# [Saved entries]

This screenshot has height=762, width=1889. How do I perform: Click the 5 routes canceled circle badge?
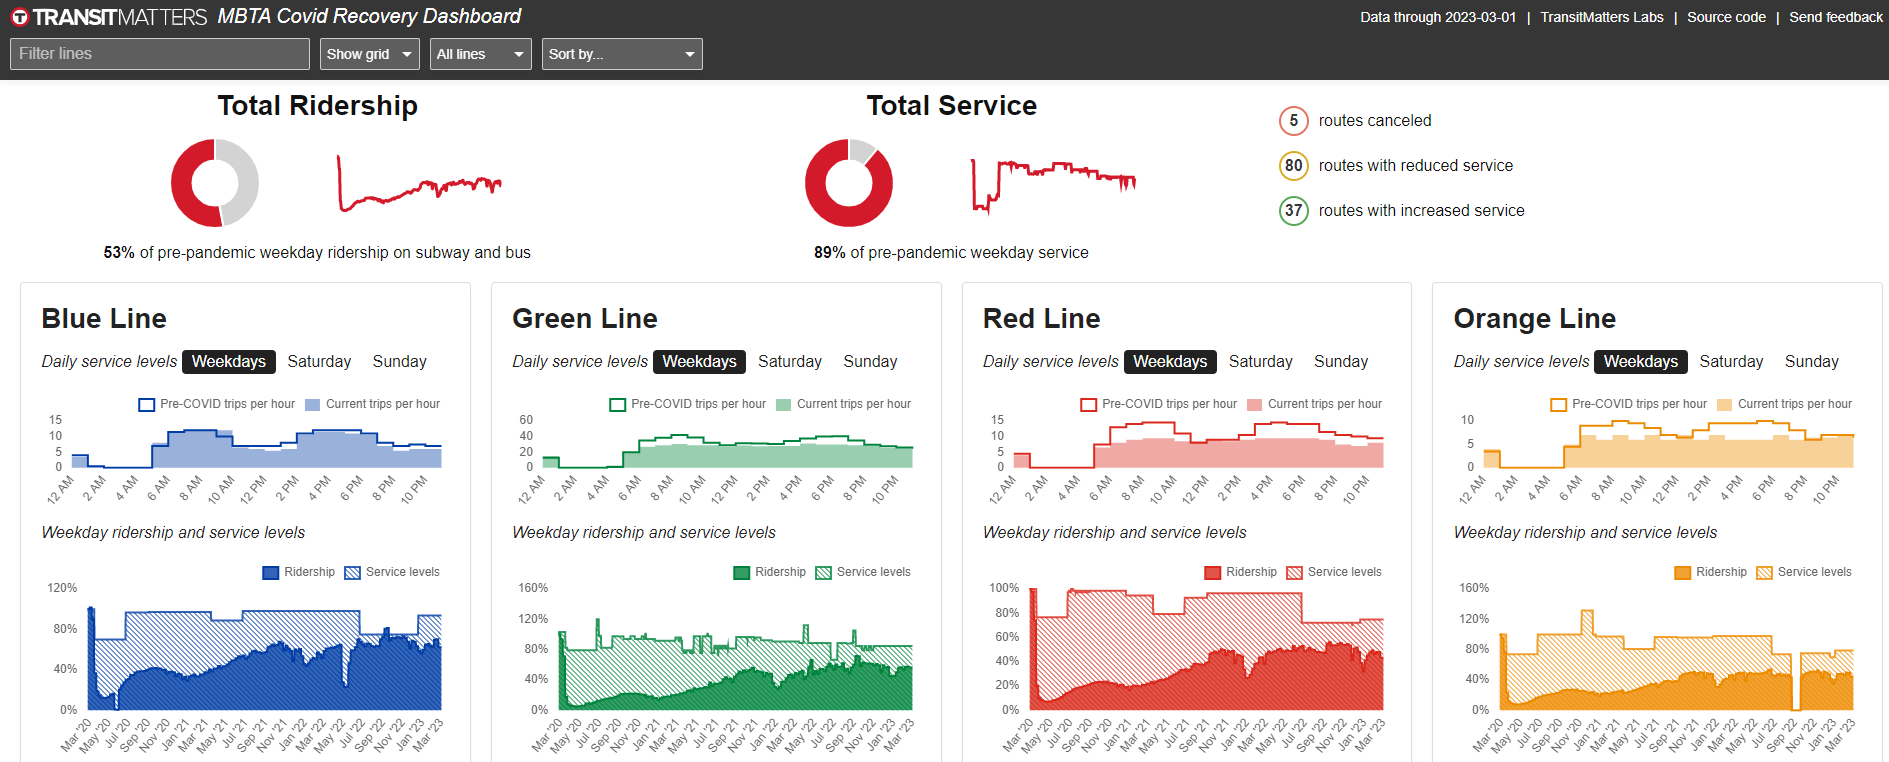[1293, 121]
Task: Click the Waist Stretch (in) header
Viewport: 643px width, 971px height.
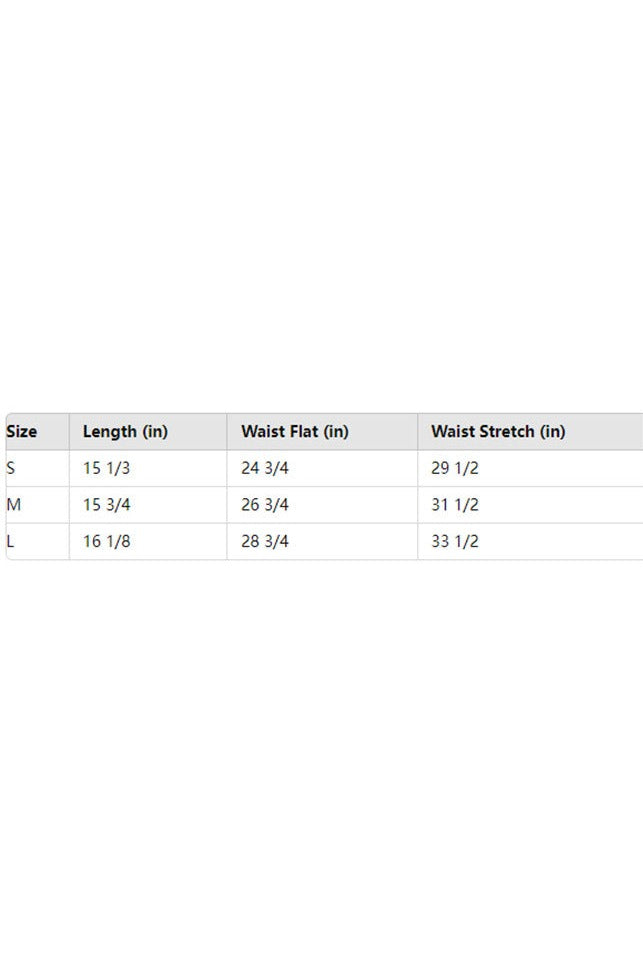Action: coord(497,432)
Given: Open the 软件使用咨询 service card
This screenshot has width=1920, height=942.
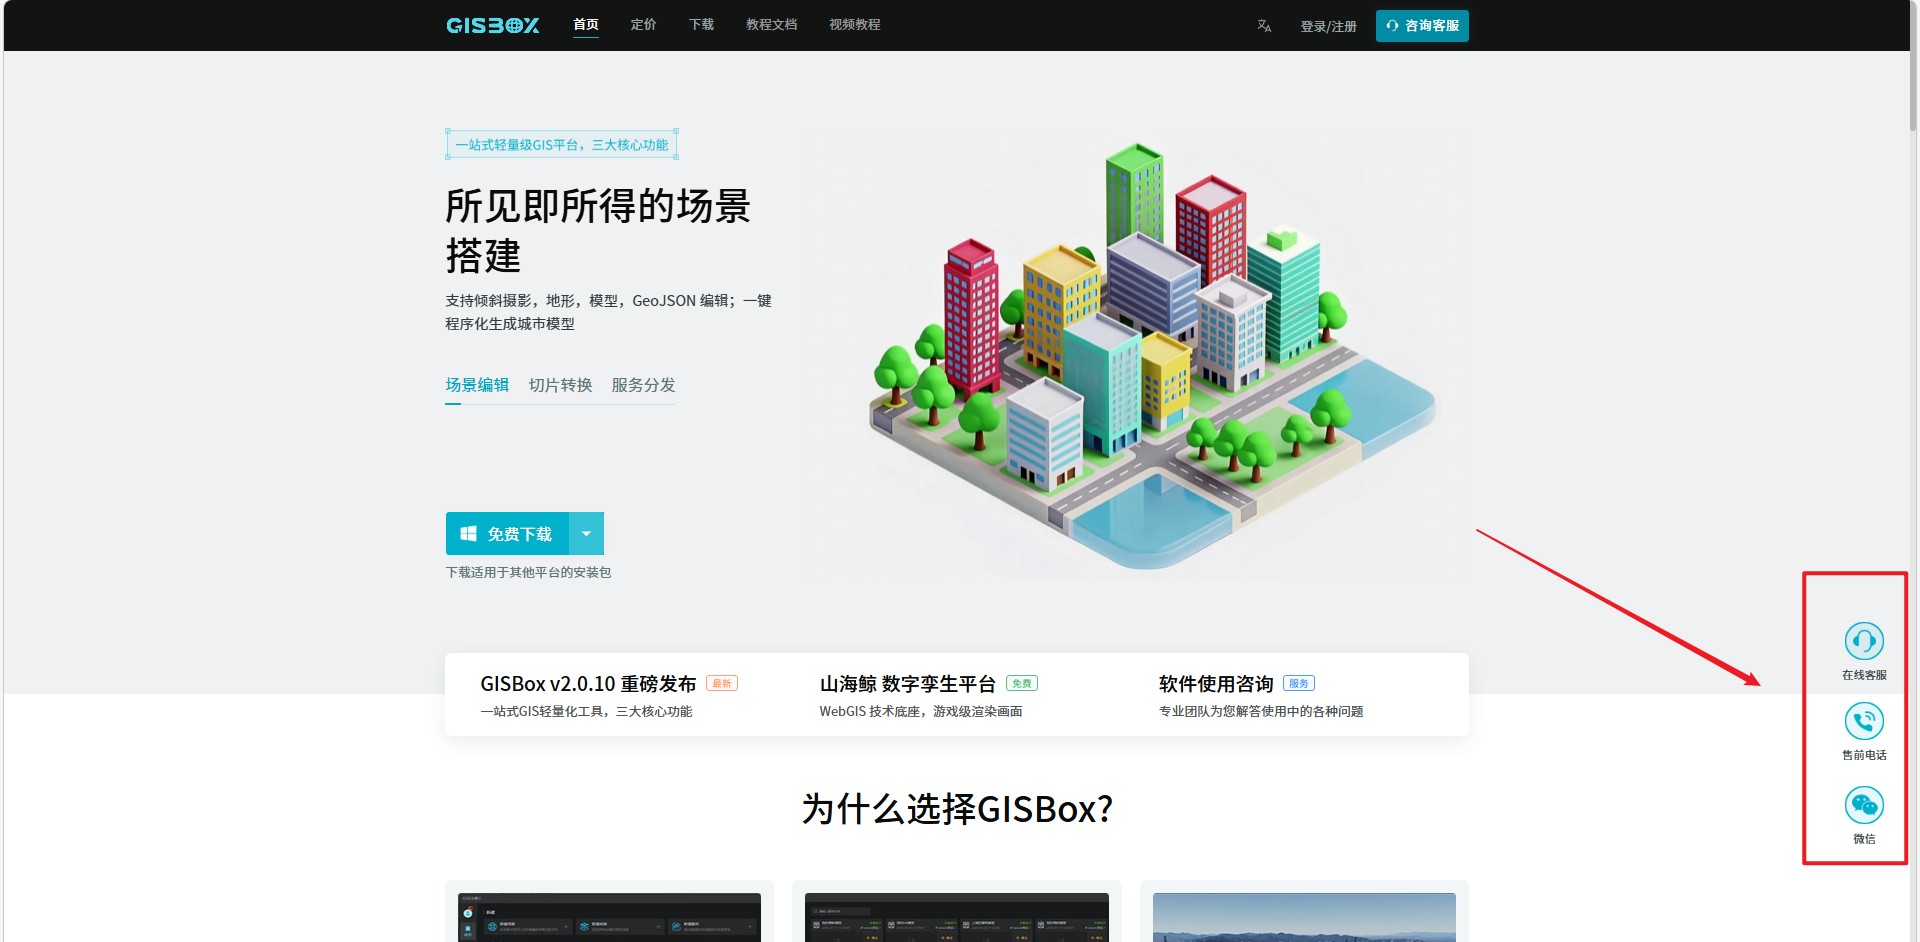Looking at the screenshot, I should [1215, 684].
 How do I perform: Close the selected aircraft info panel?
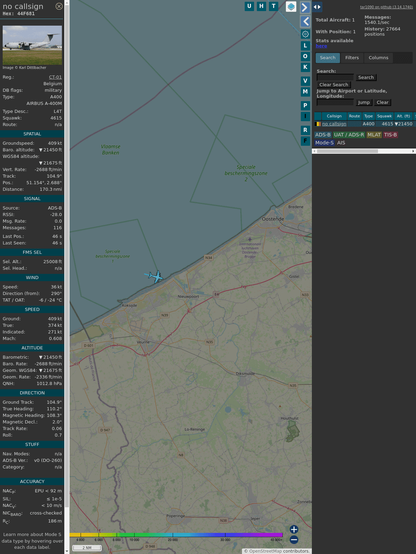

# [Action item]
Copy the records exactly as they appear, leaving every picture out.

# [Response for this exercise]
This screenshot has height=762, width=1889. How do I perform: Click the 5 routes canceled circle badge?
[1293, 121]
Task: Click the Waist Stretch (in) header
Viewport: 643px width, 971px height.
Action: coord(497,432)
Given: Open the 软件使用咨询 service card
This screenshot has width=1920, height=942.
Looking at the screenshot, I should [1215, 684].
 How do I perform: Close the selected aircraft info panel?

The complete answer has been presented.